Effects of LVRS on Diaphragm Dimensions and Configuration

LVRS produced significant increases in A_di, which were entirely accounted for by increases in A_ap. Yet, despite this improvement, postoperative values of A_di, A_ap, and A_ap/A_di at FRC remained significantly smaller than normal. The mechanism underlying the increase in A_di and A_ap after LVRS is likely to be the reduction in the degree of hyperinflation. However, the relationship between the reduction in FRC and the increase in A_di did not reach statistical significance because two patients with approximately 20% decreases in FRC did not modify their diaphragm dimensions. An error in the placement of the metallic wire used to identify the loci of origin of diaphragmatic fibers might explain the discordant response of these two patients (18).

Using plain chest radiographs obtained at active TLC, Lando and colleagues (17) have recently reported that the length of the right hemidiaphragm apposed to the rib cage increased after LVRS, but this increase was observed only in the coronal plane and total diaphragm length did not change significantly. These data are difficult to interpret and compare with the present results for several reasons. First, Lando and colleagues (17) used a technique originally proposed by Braun and colleagues (28), which is not appropriate to measure diaphragm length apposed to the rib cage at TLC. Second, length measurements obtained from plain chest radiographs may not be entirely accurate because the diaphragm silhouette is a composite picture that includes portions of the muscle that belong to different planes. Finally, changes in diaphragm length at active TLC may not be representative of those occurring at relaxed FRC because contraction of the diaphragm and other respiratory muscles may influence diaphragm dimensions.

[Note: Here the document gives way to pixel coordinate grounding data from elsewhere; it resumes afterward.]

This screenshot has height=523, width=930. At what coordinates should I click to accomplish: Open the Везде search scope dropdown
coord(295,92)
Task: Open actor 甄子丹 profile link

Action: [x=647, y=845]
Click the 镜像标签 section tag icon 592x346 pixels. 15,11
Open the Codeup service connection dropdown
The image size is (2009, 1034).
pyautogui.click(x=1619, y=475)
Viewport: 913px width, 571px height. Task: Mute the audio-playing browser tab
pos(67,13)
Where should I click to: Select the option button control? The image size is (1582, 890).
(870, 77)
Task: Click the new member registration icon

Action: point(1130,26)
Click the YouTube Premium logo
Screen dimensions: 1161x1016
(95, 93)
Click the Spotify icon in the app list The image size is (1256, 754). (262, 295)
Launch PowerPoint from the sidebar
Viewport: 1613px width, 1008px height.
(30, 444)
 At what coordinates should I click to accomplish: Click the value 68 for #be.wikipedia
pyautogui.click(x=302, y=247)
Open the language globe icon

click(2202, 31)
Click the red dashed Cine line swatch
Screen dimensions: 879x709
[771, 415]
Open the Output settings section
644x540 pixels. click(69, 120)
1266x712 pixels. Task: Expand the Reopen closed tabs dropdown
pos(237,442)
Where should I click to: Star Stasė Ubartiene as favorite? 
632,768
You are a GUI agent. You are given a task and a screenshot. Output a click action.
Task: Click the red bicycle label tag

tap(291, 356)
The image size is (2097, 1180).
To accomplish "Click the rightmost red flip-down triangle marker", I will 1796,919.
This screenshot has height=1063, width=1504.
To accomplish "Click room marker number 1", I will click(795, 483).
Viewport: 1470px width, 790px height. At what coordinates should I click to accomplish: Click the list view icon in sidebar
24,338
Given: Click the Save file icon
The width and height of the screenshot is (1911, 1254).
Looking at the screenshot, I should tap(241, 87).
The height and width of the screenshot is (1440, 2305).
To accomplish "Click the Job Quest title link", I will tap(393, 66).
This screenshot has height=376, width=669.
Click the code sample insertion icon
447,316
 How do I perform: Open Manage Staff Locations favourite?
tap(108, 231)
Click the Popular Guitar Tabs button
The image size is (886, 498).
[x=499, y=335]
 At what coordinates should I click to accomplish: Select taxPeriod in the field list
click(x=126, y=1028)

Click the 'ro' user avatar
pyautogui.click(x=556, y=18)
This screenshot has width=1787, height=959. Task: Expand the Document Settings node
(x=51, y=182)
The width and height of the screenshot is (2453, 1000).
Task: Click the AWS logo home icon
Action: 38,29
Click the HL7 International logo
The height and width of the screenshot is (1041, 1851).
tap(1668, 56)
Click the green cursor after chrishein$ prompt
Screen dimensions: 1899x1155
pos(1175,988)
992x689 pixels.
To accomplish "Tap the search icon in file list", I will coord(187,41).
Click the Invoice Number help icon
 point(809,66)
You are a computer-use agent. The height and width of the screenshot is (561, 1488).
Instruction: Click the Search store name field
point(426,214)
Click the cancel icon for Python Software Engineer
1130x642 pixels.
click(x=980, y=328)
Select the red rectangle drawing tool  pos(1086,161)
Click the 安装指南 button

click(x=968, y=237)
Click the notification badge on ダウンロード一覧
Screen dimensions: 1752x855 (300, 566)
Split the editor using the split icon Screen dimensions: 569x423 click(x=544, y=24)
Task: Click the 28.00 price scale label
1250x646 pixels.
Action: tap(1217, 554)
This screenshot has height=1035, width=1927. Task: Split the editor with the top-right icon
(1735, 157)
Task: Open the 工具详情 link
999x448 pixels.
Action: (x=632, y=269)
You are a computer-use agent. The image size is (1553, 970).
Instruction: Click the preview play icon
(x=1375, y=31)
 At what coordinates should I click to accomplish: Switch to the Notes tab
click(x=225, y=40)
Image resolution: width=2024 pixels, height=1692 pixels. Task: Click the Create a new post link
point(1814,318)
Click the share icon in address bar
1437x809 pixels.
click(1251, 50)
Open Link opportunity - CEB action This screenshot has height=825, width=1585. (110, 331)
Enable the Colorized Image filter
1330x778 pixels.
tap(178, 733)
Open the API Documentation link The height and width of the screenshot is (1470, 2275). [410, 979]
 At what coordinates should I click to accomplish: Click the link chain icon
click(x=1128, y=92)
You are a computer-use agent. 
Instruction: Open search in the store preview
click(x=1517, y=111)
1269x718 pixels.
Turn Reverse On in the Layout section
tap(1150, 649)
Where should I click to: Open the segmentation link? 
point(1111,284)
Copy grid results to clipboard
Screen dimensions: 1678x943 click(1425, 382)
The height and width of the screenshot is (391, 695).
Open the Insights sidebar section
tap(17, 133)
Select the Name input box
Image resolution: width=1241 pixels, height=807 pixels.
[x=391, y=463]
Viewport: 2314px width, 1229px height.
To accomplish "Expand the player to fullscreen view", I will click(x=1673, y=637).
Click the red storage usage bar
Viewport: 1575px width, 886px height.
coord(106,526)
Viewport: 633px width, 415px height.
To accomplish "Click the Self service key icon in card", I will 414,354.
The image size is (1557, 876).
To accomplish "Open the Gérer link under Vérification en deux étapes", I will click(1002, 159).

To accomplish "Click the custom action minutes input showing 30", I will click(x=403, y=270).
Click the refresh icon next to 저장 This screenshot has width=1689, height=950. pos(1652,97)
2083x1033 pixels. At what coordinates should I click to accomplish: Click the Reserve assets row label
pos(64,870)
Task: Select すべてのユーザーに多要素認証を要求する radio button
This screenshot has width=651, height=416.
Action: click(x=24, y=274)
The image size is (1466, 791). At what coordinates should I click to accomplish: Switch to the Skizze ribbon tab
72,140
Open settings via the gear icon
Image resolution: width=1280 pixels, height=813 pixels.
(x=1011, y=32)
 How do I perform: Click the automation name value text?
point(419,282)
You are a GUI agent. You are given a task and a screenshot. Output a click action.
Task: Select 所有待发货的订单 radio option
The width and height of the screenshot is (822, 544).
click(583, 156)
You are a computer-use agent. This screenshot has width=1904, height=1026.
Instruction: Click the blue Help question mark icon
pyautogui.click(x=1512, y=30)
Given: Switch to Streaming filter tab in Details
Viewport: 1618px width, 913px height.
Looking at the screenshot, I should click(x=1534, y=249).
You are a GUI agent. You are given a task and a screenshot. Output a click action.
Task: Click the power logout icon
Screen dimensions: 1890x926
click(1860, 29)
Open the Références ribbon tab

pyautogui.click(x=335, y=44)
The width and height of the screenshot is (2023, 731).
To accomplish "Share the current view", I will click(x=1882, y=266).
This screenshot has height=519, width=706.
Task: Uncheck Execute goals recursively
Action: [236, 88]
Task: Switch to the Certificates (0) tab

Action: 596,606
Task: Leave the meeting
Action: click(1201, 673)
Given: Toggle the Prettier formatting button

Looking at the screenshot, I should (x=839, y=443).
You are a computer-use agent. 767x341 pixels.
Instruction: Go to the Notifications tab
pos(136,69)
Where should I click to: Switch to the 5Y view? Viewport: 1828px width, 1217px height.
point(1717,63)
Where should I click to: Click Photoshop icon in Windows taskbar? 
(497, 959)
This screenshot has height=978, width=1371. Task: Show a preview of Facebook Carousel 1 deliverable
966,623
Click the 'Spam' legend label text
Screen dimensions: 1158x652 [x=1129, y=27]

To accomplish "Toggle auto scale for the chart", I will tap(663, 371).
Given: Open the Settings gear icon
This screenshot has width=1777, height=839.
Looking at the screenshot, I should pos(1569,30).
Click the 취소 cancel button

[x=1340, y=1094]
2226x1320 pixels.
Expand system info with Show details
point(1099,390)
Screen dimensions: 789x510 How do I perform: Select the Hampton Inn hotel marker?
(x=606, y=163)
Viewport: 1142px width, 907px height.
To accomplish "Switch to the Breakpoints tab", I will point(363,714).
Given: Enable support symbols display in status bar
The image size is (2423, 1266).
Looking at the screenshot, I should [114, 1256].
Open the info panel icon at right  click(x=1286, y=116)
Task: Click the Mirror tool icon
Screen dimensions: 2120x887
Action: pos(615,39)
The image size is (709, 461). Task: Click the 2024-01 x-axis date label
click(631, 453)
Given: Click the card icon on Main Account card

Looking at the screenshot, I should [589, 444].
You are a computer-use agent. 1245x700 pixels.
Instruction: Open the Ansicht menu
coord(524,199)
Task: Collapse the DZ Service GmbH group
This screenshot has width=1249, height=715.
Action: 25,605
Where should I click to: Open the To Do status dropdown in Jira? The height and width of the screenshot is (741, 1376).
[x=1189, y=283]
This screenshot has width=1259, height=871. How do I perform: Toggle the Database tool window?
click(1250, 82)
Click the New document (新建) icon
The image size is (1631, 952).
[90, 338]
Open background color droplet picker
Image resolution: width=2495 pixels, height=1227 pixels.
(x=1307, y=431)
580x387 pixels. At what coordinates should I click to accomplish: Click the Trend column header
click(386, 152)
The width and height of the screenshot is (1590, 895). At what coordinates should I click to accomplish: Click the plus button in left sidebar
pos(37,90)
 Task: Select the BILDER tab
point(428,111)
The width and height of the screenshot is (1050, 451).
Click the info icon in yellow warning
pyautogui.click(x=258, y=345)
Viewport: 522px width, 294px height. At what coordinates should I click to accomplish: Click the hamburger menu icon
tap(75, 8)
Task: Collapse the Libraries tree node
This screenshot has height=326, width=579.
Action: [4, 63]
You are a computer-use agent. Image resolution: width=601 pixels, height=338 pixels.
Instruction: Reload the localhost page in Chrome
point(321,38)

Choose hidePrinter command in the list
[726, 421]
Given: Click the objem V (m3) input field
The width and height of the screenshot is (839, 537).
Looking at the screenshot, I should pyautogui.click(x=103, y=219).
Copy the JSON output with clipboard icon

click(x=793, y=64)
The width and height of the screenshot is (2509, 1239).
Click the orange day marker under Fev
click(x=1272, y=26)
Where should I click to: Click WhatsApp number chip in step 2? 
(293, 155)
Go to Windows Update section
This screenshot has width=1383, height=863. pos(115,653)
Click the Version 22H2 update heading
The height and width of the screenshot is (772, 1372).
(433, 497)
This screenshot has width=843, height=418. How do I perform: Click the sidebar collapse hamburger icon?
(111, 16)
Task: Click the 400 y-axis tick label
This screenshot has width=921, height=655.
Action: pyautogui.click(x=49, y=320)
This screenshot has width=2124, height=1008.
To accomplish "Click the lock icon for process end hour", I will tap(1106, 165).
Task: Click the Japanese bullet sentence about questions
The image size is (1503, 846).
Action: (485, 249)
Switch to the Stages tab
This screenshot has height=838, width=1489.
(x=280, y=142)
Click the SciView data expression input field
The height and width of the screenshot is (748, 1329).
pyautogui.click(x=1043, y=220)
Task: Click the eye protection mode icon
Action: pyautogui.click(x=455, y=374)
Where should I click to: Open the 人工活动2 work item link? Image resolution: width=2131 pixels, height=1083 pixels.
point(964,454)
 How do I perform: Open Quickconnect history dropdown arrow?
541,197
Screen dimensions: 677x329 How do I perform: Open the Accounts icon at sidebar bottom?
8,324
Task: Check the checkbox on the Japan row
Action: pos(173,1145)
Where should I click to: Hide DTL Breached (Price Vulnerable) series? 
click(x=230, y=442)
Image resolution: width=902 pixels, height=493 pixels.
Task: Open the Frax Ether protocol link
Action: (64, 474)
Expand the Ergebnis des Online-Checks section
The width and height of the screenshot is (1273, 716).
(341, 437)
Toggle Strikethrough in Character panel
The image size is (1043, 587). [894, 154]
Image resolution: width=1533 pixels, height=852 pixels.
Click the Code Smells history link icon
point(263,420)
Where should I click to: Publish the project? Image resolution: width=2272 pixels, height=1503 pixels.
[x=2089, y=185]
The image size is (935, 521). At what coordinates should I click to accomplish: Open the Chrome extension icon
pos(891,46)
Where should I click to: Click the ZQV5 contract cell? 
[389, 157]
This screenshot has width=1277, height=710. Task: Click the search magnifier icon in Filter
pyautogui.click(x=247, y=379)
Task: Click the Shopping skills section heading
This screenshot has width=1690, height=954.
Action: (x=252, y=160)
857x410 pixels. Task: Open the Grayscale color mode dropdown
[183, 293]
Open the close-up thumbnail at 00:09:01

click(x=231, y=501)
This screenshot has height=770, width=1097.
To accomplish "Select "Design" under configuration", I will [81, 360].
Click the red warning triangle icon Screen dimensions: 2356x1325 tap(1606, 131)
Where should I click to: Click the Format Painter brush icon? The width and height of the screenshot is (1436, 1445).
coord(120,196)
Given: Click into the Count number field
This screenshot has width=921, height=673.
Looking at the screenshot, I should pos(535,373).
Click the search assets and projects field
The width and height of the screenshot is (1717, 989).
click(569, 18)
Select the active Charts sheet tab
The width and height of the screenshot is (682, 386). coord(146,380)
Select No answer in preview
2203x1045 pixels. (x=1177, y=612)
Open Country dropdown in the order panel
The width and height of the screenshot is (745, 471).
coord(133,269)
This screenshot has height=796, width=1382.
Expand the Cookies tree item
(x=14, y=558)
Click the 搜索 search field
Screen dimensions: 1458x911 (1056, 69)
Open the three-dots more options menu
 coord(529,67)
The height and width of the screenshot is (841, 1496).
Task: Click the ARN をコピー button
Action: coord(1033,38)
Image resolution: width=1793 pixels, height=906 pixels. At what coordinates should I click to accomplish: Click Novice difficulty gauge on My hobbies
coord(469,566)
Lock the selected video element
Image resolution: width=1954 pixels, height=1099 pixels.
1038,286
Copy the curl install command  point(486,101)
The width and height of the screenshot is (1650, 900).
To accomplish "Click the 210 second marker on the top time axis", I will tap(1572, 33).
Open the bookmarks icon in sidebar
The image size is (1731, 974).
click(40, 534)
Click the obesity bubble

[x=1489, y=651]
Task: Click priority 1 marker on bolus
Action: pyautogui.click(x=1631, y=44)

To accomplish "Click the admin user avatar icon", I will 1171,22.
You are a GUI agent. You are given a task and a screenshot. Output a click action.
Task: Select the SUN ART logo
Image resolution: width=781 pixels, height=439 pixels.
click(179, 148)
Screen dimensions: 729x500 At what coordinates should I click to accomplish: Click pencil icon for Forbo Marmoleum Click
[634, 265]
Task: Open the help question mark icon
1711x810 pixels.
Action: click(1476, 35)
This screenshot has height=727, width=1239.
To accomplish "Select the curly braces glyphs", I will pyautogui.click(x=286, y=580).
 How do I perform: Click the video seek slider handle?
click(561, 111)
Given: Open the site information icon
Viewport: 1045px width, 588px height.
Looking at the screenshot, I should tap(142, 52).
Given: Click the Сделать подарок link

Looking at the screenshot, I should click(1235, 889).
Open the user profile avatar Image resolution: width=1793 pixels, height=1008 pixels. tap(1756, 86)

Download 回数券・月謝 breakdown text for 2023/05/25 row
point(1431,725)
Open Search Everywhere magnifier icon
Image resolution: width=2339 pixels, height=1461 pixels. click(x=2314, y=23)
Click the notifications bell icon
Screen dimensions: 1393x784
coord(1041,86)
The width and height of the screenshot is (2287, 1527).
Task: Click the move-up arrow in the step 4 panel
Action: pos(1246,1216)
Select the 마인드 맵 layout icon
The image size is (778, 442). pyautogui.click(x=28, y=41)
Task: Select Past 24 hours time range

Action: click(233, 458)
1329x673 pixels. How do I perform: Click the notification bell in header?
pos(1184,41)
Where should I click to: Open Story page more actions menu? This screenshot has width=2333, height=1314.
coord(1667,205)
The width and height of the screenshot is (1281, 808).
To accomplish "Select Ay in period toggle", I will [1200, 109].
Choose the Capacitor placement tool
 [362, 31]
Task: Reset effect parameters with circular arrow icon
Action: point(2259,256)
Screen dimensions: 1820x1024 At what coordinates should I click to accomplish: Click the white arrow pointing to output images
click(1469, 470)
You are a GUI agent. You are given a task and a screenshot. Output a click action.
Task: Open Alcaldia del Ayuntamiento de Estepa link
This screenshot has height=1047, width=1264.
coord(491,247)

The present study did not demonstrate any significant effect of LVRS on diaphragm curvature at FRC. Our measurements, however, were performed with the subjects in the supine posture where the weight of the abdominal contents acts to displace the diaphragm in the cranial direction; this may have minimized the preoperative alterations in configuration and the improvements provided by LVRS. Furthermore, the absence of changes in curvature at FRC does not necessarily imply that surgery had no beneficial effect on the configuration of the muscle during tidal breathing. A 1 to 1.5 liter decrease in FRC, as generally occurs with LVRS (1), will make tidal breathing take place within the normal vital capacity range rather than above the predicted TLC (Figure 2). Because the curvature of the muscle is particularly sensitive to increases in volume in excess of the predicted TLC (see above), decreasing FRC might thus reduce the alterations in curvature that occur during tidal breathing; this phenomenon might be particularly relevant when tidal volume increases, as during exercise.

In conclusion, by decreasing lung volume, LVRS makes the diaphragm dome move upward and increases the area of muscle apposed to the rib cage. On the other hand, the configuration of the muscle at supine FRC is not improved by the procedure. This is because, within the normal vital capacity range, diaphragm curvature does not change much with lung volume.